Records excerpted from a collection

________________

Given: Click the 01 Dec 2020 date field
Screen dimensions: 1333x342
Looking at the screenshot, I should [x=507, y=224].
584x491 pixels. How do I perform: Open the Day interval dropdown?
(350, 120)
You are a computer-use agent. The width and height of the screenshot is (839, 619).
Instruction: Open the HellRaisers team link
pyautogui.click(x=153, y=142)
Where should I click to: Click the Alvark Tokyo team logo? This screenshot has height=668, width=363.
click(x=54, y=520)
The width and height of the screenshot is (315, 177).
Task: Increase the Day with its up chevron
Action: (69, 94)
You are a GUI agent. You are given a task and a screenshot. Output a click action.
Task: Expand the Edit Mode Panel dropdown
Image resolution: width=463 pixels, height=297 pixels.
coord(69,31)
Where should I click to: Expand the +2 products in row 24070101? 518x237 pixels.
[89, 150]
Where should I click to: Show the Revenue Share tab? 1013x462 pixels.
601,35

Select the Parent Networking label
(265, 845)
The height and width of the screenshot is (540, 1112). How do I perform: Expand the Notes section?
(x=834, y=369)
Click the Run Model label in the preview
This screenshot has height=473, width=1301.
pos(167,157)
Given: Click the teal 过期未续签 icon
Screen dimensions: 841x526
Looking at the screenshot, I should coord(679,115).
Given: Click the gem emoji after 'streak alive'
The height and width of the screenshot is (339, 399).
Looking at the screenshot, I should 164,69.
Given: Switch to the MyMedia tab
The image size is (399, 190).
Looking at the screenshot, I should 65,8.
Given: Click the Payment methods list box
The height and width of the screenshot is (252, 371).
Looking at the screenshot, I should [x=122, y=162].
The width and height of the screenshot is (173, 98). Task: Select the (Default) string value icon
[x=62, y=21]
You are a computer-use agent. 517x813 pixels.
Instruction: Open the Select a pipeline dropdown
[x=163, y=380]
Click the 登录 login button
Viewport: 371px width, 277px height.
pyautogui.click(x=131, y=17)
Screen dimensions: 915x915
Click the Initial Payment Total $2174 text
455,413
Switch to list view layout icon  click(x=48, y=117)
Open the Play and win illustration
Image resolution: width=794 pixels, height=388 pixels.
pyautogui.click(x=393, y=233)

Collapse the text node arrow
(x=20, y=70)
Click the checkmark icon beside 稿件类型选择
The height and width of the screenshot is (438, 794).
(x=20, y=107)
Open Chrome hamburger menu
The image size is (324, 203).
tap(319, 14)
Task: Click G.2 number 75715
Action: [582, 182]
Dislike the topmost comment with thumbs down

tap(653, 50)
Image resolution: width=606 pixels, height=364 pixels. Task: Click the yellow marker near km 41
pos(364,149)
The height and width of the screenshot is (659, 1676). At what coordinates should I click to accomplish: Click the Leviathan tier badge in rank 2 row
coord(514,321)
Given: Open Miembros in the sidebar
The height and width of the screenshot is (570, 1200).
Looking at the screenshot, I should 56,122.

________________

## What is needed
Your reply should be only the number of lines in the records above that include "list".

## Task response
2